### [REQUIRED WORK]
Arrange the lines of the entries, from the first line up to and including the line with "tap(275, 849)", as a numbered list, omitting blank lines.

### [RECORDS SUPPLIED]
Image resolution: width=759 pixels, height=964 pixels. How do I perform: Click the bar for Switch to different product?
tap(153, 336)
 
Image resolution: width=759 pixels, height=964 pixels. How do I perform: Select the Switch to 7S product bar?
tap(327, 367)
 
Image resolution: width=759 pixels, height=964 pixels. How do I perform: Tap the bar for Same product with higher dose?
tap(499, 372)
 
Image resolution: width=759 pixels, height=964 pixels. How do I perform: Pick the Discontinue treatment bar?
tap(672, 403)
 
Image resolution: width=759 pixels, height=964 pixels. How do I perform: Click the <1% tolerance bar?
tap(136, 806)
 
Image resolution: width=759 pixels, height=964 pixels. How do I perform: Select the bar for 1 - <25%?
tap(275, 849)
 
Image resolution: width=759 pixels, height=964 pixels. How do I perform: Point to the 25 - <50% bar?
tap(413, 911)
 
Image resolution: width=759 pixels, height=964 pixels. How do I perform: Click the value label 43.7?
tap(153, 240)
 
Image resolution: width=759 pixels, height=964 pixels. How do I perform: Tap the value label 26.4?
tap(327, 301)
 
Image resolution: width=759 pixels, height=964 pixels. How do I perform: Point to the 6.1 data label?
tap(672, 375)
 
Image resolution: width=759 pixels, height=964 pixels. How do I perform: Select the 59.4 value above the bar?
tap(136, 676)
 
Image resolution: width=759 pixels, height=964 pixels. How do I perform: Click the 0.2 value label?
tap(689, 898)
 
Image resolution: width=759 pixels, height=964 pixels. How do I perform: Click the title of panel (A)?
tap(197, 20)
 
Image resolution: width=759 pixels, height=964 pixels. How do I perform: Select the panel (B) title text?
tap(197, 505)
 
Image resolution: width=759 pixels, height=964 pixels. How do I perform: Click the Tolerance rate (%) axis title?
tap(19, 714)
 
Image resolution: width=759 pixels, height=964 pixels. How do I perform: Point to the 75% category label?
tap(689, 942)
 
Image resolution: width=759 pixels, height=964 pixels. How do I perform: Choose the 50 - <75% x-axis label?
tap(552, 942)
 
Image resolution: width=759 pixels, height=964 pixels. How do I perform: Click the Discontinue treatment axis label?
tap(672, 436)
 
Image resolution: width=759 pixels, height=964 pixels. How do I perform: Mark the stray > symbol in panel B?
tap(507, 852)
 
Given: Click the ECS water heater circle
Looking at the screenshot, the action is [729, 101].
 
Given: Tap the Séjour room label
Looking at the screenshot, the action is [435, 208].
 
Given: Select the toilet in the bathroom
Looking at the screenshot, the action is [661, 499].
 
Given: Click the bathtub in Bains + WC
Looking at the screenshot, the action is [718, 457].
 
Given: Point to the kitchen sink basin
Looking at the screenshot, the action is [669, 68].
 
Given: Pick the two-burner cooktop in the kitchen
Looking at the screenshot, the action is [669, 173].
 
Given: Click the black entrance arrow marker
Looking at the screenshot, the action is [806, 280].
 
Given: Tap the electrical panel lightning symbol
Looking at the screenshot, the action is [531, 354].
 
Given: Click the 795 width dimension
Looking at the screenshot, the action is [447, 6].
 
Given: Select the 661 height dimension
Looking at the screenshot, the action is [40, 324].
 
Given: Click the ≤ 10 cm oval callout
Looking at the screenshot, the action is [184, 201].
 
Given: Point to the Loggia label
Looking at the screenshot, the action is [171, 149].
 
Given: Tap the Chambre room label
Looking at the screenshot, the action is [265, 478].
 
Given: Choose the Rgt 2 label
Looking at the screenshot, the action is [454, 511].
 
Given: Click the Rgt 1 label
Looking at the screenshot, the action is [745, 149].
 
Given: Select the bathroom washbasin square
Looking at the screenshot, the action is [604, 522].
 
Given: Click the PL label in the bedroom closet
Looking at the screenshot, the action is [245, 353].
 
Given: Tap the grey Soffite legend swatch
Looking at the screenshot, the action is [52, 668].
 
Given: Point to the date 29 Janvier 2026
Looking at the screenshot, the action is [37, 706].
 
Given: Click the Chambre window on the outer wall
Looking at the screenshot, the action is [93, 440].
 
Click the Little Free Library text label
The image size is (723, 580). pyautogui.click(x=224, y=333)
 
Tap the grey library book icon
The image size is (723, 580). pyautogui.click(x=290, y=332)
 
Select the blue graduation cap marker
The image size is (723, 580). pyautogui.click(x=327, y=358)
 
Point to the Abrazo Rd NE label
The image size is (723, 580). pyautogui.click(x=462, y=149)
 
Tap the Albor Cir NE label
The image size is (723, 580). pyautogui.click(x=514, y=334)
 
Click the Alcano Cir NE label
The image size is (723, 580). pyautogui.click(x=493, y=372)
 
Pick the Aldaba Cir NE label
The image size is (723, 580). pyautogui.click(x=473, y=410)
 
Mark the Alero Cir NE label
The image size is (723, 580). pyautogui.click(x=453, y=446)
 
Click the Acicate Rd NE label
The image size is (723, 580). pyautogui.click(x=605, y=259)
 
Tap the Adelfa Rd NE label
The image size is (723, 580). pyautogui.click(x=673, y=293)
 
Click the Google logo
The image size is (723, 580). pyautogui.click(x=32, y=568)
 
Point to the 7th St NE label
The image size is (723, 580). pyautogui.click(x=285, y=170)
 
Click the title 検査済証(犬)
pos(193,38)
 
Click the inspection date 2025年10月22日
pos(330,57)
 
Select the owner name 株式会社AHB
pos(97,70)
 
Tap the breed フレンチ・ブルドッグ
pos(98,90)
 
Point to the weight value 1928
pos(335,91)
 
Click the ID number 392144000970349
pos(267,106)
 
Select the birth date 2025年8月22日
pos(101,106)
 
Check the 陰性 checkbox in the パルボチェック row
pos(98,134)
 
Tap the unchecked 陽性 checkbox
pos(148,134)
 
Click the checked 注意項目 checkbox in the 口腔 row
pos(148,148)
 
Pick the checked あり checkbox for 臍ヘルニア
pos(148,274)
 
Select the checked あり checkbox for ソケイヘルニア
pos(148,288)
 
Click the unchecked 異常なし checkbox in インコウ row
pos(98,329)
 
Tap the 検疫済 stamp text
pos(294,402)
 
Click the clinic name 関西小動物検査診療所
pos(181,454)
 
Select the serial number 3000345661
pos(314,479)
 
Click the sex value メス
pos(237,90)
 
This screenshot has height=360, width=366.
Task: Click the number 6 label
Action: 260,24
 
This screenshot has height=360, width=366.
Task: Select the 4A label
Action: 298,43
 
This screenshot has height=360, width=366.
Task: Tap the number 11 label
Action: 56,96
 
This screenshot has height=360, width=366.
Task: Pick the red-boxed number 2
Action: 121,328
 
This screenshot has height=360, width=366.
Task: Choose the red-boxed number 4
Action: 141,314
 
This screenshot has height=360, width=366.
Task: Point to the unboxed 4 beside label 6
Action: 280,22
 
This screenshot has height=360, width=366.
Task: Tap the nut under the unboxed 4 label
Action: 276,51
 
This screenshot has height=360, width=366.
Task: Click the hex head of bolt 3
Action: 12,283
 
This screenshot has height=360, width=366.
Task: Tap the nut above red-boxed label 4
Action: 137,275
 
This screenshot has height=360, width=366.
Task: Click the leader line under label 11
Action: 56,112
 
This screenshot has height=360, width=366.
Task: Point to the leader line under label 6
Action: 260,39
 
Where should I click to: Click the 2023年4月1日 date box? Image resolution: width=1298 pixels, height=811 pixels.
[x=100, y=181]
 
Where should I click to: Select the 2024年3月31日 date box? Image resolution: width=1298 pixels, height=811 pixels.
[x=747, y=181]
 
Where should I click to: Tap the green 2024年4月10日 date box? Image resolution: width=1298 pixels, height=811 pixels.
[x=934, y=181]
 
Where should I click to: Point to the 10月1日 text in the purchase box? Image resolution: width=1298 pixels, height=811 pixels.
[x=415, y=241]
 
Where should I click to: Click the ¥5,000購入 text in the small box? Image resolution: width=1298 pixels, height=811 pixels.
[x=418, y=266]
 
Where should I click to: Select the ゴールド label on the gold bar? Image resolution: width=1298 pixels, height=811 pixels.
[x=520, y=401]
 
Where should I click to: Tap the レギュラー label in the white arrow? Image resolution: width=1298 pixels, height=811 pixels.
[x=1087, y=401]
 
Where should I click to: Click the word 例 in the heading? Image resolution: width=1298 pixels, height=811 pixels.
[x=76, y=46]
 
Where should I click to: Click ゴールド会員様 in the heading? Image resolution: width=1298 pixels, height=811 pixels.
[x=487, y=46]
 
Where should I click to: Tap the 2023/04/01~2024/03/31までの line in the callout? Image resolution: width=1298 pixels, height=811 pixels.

### [SOLVED EXERCISE]
1. Image resolution: width=759 pixels, height=964 pixels. How do I perform: Click the bar for Switch to different product?
2. tap(153, 336)
3. Image resolution: width=759 pixels, height=964 pixels. How do I perform: Select the Switch to 7S product bar?
4. tap(327, 367)
5. Image resolution: width=759 pixels, height=964 pixels. How do I perform: Tap the bar for Same product with higher dose?
6. tap(499, 372)
7. Image resolution: width=759 pixels, height=964 pixels. How do I perform: Pick the Discontinue treatment bar?
8. tap(672, 403)
9. Image resolution: width=759 pixels, height=964 pixels. How do I perform: Click the <1% tolerance bar?
10. tap(136, 806)
11. Image resolution: width=759 pixels, height=964 pixels. How do I perform: Select the bar for 1 - <25%?
12. tap(275, 849)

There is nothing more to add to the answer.